- _Work instruction_:
Send every record back word for word.

(Collected data)
■ ■ ■ ■ ■
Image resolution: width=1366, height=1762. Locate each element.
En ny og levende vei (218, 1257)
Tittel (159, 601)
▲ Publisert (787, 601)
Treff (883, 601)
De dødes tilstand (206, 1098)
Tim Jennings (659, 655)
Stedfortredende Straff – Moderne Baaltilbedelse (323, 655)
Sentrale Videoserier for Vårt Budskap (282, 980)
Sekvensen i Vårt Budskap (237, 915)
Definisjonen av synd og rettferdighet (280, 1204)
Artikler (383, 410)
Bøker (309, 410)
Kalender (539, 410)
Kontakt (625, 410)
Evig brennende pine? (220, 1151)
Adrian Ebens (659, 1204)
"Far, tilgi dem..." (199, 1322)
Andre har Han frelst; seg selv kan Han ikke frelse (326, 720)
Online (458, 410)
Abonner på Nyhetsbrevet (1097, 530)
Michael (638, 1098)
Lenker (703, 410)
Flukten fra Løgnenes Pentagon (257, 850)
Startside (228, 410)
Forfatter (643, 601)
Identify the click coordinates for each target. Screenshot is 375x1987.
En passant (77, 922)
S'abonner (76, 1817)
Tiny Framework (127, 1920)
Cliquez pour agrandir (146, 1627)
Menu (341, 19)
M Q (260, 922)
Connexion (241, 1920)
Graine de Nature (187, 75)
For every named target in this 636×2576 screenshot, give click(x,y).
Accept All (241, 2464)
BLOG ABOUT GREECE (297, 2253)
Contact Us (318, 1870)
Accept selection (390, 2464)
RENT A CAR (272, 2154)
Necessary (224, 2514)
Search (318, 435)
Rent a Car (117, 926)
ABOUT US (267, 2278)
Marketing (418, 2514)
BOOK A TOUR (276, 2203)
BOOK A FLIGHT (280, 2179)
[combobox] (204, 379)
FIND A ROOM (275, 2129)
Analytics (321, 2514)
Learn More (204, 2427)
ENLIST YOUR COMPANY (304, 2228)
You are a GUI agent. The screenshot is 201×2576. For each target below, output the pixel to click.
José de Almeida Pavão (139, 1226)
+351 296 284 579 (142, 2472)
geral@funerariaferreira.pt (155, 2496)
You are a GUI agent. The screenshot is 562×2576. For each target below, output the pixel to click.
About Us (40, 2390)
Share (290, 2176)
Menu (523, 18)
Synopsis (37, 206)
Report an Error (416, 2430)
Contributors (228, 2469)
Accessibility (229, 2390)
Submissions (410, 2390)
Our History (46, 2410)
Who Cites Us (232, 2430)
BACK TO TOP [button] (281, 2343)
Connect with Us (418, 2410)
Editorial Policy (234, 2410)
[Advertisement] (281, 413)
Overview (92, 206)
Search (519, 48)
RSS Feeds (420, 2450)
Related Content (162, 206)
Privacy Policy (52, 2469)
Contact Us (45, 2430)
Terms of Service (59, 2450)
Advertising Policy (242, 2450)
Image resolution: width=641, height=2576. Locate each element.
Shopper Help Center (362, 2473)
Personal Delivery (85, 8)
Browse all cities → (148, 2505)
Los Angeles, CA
■ ■ ■ ■ ■
- _The completed task_:
Image resolution: width=1366, height=1762. Locate each element.
En ny og levende vei (218, 1257)
Tittel (159, 601)
▲ Publisert (787, 601)
Treff (883, 601)
De dødes tilstand (206, 1098)
Tim Jennings (659, 655)
Stedfortredende Straff – Moderne Baaltilbedelse (323, 655)
Sentrale Videoserier for Vårt Budskap (282, 980)
Sekvensen i Vårt Budskap (237, 915)
Definisjonen av synd og rettferdighet (280, 1204)
Artikler (383, 410)
Bøker (309, 410)
Kalender (539, 410)
Kontakt (625, 410)
Evig brennende pine? (220, 1151)
Adrian Ebens (659, 1204)
"Far, tilgi dem..." (199, 1322)
Andre har Han frelst; seg selv kan Han ikke frelse (326, 720)
Online (458, 410)
Abonner på Nyhetsbrevet (1097, 530)
Michael (638, 1098)
Lenker (703, 410)
Flukten fra Løgnenes Pentagon (257, 850)
Startside (228, 410)
Forfatter (643, 601)
Identify the click coordinates for each target. Screenshot is 375x1987.
En passant (77, 922)
S'abonner (76, 1817)
Tiny Framework (127, 1920)
Cliquez pour agrandir (146, 1627)
Menu (341, 19)
M Q (260, 922)
Connexion (241, 1920)
Graine de Nature (187, 75)
For every named target in this 636×2576 screenshot, give click(x,y).
Accept All (241, 2464)
BLOG ABOUT GREECE (297, 2253)
Contact Us (318, 1870)
Accept selection (390, 2464)
RENT A CAR (272, 2154)
Necessary (224, 2514)
Search (318, 435)
Rent a Car (117, 926)
ABOUT US (267, 2278)
Marketing (418, 2514)
BOOK A TOUR (276, 2203)
BOOK A FLIGHT (280, 2179)
[combobox] (204, 379)
FIND A ROOM (275, 2129)
Analytics (321, 2514)
Learn More (204, 2427)
ENLIST YOUR COMPANY (304, 2228)
You are a GUI agent. The screenshot is 201×2576. For each target below, output the pixel to click.
José de Almeida Pavão (139, 1226)
+351 296 284 579 (142, 2472)
geral@funerariaferreira.pt (155, 2496)
You are a GUI agent. The screenshot is 562×2576. For each target below, output the pixel to click.
About Us (40, 2390)
Share (290, 2176)
Menu (523, 18)
Synopsis (37, 206)
Report an Error (416, 2430)
Contributors (228, 2469)
Accessibility (229, 2390)
Submissions (410, 2390)
Our History (46, 2410)
Who Cites Us (232, 2430)
BACK TO TOP [button] (281, 2343)
Connect with Us (418, 2410)
Editorial Policy (234, 2410)
[Advertisement] (281, 413)
Overview (92, 206)
Search (519, 48)
RSS Feeds (420, 2450)
Related Content (162, 206)
Privacy Policy (52, 2469)
Contact Us (45, 2430)
Terms of Service (59, 2450)
Advertising Policy (242, 2450)
Image resolution: width=641, height=2576. Locate each element.
Shopper Help Center (362, 2473)
Personal Delivery (85, 8)
Browse all cities → (148, 2505)
Los Angeles, CA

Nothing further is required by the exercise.